### RAW DATA
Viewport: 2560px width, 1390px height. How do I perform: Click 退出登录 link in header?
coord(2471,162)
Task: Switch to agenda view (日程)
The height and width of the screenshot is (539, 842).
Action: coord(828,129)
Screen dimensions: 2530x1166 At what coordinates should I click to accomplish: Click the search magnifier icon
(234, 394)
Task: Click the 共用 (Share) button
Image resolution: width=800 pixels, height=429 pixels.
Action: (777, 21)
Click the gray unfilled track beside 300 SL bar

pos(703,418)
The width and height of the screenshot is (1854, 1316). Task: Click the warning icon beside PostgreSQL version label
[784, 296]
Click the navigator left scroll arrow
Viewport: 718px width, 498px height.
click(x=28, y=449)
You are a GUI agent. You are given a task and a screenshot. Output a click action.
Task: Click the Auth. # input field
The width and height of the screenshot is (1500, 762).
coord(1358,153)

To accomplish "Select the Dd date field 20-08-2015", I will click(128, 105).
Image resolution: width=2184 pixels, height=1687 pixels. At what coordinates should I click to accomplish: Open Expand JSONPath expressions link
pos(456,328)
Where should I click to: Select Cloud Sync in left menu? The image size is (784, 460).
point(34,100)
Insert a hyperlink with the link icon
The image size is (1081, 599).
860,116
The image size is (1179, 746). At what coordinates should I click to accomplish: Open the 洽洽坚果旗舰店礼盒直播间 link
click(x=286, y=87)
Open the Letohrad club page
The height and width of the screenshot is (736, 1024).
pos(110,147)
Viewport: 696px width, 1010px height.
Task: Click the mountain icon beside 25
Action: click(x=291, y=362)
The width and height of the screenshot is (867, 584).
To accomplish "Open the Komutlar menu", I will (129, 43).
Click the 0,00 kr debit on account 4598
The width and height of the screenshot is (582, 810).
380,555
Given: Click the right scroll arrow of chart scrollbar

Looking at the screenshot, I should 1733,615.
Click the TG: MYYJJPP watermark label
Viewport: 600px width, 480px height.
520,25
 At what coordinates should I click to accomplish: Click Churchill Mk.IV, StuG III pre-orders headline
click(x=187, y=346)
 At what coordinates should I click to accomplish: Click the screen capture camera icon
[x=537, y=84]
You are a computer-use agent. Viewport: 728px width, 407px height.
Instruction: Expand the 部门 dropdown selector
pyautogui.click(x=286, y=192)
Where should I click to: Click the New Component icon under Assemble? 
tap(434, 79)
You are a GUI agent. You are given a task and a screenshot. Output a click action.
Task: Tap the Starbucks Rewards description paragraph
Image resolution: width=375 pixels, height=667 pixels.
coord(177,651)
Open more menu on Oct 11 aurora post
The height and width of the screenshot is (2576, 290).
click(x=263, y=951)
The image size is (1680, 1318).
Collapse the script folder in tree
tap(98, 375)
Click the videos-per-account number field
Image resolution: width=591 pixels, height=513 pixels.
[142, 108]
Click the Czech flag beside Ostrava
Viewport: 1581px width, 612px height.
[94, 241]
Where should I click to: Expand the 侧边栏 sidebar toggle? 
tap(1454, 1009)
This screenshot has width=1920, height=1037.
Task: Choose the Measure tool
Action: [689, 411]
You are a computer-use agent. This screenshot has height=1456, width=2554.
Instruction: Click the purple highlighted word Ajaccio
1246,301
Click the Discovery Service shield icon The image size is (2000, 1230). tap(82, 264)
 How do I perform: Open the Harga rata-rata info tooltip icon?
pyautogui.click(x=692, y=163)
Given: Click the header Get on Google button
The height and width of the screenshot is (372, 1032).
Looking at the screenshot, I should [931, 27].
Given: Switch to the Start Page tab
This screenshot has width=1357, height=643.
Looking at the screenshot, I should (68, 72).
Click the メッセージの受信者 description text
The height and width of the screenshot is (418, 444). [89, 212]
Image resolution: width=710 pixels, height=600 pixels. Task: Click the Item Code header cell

### WORK TO DO
Could you reproduce word for word every line between the one containing "III pre-orders headline" and the one containing "click(x=263, y=951)", inclusive?

### FINISHED ANSWER
 At what coordinates should I click to accomplish: Click Churchill Mk.IV, StuG III pre-orders headline
click(x=187, y=346)
 At what coordinates should I click to accomplish: Click the screen capture camera icon
[x=537, y=84]
You are a computer-use agent. Viewport: 728px width, 407px height.
Instruction: Expand the 部门 dropdown selector
pyautogui.click(x=286, y=192)
Where should I click to: Click the New Component icon under Assemble? 
tap(434, 79)
You are a GUI agent. You are given a task and a screenshot. Output a click action.
Task: Tap the Starbucks Rewards description paragraph
Image resolution: width=375 pixels, height=667 pixels.
coord(177,651)
Open more menu on Oct 11 aurora post
The height and width of the screenshot is (2576, 290).
click(x=263, y=951)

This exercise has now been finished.